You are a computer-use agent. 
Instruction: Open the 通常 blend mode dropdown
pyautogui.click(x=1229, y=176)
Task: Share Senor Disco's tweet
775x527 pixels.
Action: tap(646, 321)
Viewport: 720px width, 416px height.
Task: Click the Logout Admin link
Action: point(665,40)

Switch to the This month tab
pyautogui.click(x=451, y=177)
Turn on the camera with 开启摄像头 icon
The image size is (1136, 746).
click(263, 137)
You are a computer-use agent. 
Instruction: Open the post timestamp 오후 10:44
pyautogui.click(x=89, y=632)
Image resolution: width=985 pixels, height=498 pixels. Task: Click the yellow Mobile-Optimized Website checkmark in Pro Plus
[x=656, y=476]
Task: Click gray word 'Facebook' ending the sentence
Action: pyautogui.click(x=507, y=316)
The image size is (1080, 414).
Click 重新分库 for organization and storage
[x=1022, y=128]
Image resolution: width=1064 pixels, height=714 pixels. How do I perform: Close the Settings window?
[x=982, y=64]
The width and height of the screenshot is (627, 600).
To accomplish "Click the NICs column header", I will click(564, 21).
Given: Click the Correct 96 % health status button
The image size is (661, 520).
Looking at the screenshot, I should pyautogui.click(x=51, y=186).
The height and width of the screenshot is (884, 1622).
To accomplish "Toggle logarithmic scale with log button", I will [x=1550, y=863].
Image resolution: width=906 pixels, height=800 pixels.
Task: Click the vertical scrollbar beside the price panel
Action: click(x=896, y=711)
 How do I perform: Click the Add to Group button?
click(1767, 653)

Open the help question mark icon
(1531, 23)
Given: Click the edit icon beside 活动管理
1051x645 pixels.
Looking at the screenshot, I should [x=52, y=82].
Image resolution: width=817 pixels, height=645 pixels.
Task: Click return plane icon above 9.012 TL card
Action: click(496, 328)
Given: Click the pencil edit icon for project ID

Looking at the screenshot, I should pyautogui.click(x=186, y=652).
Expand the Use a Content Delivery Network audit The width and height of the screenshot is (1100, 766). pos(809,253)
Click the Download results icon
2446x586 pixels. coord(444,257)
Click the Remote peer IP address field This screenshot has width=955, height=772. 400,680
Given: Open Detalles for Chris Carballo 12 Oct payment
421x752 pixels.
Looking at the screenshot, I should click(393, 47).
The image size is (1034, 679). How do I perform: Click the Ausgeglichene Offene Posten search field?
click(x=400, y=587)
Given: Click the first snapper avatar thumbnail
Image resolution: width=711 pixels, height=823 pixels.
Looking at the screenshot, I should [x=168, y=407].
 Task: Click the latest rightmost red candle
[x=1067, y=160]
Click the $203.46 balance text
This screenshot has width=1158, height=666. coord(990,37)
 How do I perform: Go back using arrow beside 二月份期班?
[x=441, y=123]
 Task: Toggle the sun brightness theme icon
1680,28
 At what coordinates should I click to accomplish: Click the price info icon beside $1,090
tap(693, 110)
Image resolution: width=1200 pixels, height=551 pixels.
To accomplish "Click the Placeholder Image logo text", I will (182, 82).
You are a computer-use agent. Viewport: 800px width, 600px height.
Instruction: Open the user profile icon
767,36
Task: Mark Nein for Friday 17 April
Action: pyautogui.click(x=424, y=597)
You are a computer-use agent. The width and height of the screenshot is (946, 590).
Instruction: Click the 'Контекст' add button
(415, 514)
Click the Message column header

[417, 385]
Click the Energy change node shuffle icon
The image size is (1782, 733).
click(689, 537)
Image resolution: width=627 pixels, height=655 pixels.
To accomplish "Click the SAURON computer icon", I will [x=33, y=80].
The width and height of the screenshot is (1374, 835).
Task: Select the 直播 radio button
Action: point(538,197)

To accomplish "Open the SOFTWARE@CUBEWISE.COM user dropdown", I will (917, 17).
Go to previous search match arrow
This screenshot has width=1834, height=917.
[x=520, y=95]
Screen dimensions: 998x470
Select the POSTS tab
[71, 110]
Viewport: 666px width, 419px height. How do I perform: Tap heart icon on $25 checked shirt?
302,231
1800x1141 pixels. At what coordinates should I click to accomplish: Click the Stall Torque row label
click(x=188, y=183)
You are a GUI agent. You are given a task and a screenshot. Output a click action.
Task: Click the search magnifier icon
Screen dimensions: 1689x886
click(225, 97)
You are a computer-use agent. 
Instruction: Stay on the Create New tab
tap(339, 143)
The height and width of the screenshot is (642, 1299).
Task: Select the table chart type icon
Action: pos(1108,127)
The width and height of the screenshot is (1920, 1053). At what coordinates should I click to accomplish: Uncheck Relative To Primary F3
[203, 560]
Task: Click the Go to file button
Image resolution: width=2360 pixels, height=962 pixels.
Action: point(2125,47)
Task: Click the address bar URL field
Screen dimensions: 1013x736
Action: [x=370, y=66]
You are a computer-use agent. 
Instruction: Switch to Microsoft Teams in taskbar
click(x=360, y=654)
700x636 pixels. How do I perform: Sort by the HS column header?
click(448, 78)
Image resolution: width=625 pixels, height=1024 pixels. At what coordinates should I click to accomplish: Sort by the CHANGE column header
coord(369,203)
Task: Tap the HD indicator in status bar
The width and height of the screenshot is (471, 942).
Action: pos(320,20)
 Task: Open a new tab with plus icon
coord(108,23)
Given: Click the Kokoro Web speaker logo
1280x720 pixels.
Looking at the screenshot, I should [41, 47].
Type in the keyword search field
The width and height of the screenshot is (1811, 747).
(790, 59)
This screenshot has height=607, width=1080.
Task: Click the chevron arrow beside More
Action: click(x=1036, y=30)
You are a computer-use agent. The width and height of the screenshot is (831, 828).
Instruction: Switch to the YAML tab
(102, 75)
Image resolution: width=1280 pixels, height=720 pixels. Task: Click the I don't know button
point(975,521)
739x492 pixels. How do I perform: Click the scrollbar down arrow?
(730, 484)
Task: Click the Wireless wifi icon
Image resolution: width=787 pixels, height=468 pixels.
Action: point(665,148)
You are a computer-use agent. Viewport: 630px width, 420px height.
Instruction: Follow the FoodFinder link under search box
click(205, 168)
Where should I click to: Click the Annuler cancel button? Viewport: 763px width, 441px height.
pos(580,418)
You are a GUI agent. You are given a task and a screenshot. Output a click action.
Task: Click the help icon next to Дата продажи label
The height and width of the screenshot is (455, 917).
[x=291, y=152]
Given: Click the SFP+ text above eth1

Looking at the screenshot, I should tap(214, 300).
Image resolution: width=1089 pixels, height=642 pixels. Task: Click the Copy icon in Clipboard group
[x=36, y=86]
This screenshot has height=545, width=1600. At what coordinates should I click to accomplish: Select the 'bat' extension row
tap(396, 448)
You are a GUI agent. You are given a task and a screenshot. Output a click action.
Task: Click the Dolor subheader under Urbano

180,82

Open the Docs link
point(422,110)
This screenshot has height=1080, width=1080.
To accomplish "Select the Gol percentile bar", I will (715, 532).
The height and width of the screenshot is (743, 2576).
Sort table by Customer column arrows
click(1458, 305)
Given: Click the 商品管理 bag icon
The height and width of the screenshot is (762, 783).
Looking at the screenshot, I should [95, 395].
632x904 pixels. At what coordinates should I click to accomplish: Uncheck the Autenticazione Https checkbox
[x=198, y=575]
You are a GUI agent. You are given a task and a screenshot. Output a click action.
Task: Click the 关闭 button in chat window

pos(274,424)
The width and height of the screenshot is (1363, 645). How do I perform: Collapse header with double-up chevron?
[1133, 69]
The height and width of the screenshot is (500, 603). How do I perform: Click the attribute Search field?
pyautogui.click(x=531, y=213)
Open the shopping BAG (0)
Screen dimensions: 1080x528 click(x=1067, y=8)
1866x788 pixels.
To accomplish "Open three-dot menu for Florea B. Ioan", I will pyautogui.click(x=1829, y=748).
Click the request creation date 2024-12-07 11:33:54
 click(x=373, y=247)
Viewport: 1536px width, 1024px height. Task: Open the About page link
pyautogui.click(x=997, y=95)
━━━━━━
* **Exercise goal**
Would you please copy each line of the listing that contains the word "address"?

* **Output**
Click the Remote peer IP address field This screenshot has width=955, height=772. 400,680
Task: Click the address bar URL field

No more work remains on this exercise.